Danny’s the classic middle child. I know he feels like he can’t live up to the same expectations my parents have for me. He’s smart, but Dad gets down on him because Danny’s always drawing and doodling instead of doing schoolwork. He’s really good though. Way better than you would expect. You’d never believe he’s only eleven years old by looking at his drawings.
“Ate! Go take your shower. I don’t want to wait for you to eat my dinner,” Dad shouts from down the hallway.

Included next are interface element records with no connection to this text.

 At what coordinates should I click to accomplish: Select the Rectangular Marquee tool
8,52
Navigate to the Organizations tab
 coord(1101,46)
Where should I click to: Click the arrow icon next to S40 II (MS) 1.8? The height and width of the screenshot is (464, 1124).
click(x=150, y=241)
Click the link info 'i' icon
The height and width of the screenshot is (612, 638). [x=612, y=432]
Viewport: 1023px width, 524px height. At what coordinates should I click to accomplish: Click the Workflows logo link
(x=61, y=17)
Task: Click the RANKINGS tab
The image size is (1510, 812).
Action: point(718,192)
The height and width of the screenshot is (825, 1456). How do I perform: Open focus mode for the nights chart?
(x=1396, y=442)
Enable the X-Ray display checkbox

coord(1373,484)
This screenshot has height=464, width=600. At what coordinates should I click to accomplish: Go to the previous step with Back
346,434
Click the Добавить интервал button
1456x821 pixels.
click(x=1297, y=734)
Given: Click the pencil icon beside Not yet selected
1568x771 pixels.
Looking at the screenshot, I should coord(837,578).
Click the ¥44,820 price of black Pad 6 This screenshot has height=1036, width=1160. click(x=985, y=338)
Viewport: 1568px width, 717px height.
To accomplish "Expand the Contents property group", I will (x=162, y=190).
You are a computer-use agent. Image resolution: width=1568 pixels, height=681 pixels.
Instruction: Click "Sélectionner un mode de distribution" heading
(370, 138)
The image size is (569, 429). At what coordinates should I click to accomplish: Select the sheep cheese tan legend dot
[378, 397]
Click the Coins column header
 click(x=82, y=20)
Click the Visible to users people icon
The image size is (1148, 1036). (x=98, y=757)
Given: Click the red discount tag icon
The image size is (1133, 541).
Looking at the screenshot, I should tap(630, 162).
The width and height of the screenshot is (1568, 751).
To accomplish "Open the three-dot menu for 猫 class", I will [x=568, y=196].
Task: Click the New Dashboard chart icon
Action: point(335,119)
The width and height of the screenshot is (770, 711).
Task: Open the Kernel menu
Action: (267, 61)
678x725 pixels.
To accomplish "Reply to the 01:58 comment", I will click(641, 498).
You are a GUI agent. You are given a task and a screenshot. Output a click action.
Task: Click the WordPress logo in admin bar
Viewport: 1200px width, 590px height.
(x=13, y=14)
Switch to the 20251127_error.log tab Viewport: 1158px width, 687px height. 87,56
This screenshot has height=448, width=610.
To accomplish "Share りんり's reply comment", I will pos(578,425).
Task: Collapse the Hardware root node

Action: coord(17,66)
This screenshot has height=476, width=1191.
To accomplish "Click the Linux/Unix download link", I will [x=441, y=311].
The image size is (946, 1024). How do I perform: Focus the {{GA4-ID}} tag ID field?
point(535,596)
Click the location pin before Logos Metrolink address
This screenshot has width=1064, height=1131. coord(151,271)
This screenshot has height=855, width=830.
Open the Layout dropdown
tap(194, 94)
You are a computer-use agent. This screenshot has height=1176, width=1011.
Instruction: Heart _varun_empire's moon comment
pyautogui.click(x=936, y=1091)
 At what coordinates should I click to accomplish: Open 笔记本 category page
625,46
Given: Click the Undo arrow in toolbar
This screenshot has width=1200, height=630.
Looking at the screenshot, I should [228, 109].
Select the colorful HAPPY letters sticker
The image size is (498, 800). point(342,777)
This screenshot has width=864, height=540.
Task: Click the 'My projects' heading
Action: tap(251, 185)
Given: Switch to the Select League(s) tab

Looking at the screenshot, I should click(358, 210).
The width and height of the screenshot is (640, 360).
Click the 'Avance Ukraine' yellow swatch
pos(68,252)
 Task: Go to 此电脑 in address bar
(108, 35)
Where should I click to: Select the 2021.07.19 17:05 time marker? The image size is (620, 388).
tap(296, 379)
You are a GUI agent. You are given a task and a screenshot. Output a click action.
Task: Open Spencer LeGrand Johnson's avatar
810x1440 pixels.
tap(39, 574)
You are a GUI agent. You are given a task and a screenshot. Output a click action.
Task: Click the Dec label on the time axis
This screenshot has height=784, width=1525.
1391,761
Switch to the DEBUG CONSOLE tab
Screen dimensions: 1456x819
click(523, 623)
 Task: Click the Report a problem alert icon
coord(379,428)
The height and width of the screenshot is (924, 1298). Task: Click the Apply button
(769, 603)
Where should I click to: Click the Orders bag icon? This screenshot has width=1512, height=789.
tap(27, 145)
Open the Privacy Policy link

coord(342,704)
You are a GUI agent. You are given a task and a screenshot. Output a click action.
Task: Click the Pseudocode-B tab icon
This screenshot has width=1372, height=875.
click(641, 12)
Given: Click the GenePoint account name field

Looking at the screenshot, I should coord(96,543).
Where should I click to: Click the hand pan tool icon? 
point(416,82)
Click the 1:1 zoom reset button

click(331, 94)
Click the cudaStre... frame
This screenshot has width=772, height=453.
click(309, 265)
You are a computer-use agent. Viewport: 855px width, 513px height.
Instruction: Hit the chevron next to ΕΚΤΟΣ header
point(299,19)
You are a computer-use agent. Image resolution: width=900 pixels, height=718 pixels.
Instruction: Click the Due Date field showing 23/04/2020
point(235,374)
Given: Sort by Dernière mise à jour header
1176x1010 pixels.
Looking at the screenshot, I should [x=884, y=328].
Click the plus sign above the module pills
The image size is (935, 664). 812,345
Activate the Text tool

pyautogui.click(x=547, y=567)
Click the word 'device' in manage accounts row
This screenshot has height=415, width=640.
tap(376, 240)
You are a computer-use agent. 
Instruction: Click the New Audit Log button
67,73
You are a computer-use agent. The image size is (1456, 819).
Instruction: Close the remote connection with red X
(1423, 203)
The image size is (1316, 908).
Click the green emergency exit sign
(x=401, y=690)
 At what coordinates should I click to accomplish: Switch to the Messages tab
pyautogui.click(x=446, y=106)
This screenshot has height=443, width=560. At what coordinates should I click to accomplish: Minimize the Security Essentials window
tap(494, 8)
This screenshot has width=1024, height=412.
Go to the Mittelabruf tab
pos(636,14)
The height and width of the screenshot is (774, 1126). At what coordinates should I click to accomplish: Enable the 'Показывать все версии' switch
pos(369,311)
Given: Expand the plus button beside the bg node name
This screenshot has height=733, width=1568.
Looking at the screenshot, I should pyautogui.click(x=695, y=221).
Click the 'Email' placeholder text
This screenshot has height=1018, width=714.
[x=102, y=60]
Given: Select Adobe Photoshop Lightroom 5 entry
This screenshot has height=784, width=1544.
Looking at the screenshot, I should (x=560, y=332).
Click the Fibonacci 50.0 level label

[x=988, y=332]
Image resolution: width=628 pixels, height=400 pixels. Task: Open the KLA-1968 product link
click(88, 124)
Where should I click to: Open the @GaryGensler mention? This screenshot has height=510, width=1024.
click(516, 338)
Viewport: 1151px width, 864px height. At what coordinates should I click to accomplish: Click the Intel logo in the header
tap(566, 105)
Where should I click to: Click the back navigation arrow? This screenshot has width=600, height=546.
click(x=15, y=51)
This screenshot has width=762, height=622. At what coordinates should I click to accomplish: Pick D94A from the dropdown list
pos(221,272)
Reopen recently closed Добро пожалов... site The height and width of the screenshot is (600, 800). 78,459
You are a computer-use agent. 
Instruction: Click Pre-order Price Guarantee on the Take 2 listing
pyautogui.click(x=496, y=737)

“All right! I’m going, Daddy!”
Heading toward the bathroom, I think about the day our family moved to California. We boarded a big jet plane at the Manila airport. Daddy was worried sick about our belongings not showing up in Los Angeles. It’s crazy how much our lives have changed since that day. I don’t remember much about life there now, mostly that we were hot all the time, and sweaty, since the Philippines is near the equator. I take my shower, washing off all the sweat from practice, letting the water fall over my face and shoulders, warming my skin, relaxing my muscles. The shower is my sanctuary, the one place I can be alone and think without interruptions.
I think about the National Scholarship, how it means I can most likely go to any college now—and the reception will be the first time I’m away from home and on my own. I’ve traveled with the cheer team, but we’re always together. I imagine Washington, D.C., and the fancy reception and all the people who will be there—diplomats, activists, congressmen and women, scientists, artists, the president and the first lady. I’ll be around people who actually run the country, people who influence history and who have the power to make other people’s lives better. I hope I’ll be one of them someday. I don’t really know what I want to do yet—something to do with medicine or law, but I’m still unsure.